El ogro tenía sus leyes: la policía no le podía detener, aunque cometiera delitos, porque si se le detenía era fascismo

El ogro tenía sus propias leyes: la policía no le podía detener, aunque cometiera delitos, porque si se le detenía era fascismo. Mucho menos, por supuesto, se le podía juzgar. Eso ya era la repanocha. "Lo de juzgar es fascismo, aquí y en Vladivostok", pensaba el ogro. De cárcel, ni hablamos. La cárcel era un secuestro propio de fascistas, según las leyes del ogro. En cambio, elegir en silencio una víctima y asesinarla por la espalda, o tenerla en un zulo durante meses, no es fascismo, sino libertad, según el ogro. Cada dos por tres repetía a la concurrencia: "Suerte que os defiendo, que si no...".

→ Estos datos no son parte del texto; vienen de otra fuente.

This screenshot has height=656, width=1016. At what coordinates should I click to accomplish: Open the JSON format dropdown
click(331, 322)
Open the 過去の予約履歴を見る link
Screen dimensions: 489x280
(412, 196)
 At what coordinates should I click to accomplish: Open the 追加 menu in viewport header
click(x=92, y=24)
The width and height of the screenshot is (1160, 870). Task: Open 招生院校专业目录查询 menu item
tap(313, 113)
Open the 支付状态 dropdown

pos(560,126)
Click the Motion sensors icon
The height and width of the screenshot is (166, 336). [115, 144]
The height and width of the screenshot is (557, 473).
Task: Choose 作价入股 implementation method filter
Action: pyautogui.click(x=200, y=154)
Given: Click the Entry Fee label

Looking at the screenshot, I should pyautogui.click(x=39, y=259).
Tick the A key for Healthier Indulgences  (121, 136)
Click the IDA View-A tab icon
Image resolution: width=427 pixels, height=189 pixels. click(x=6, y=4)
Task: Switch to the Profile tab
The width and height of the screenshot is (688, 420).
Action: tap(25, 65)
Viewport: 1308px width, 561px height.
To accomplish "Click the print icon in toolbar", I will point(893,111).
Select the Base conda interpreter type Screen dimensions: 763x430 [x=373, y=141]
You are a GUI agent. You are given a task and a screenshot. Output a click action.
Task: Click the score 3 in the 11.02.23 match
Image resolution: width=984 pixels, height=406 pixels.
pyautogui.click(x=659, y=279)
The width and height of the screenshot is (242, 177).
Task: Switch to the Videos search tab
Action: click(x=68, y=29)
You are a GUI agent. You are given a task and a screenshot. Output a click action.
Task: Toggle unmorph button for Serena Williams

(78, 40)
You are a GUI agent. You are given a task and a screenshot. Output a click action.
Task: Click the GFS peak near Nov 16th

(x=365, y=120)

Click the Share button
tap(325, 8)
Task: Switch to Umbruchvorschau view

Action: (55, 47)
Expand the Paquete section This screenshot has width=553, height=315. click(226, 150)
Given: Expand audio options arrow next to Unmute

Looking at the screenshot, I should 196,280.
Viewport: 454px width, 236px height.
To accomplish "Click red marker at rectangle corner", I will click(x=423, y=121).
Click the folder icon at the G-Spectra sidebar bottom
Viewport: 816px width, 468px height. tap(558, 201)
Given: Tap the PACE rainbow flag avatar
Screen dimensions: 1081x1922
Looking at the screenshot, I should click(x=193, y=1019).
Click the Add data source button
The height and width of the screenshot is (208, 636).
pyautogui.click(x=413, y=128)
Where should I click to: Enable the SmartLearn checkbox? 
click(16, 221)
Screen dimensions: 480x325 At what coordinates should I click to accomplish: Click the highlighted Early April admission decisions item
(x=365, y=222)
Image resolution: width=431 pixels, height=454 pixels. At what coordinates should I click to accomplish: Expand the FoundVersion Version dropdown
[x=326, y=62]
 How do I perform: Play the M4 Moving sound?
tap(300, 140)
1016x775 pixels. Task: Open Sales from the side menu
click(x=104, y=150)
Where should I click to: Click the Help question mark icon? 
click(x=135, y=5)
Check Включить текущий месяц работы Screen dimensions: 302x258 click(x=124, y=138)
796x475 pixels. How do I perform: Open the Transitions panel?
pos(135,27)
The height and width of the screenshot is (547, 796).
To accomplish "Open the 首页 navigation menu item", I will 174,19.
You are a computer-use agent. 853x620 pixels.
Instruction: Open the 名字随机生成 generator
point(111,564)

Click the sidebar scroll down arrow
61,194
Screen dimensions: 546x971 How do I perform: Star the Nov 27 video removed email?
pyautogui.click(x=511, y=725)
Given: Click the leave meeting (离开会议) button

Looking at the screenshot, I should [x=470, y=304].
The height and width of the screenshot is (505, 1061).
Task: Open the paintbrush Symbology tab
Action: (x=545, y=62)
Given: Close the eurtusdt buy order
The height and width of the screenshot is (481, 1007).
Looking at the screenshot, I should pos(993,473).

Cada cinco o seis años, el ogro ofrecía negociar, proceso que consistía en que, o bien hacían todos lo que dictaba el ogro, o vuelta a empezar, vuelta a comerse gente en protesta por la falta de libertad y tal. El ogro, básicamente, era un zoquete de tomo y lomo, cosa que en sí misma no tiene nada de malo, a qué viene presumir de Premio Nobel, pero las cosas como son: era un zoquete de tomo y lomo, condición que se ponía especialmente en evidencia durante los periodos en que la criatura no se comía a nadie. Cuando mataba, nadie se fijaba en otra cosa. La muerte lo tapaba todo. Cuando mataba, daba miedo. Cuando no, daba risa. Tras periodos de abstinencia, el ogro acababa comiéndose a alguien, porque prefería dar miedo a que se cachondearan de él. En la aldea, a veces se ponían de acuerdo sobre el ogro, a veces no. Y este cuento duró años y años y años y años y años y años y años. Casi todos pensaban: encima de que nos come, la matraca que da.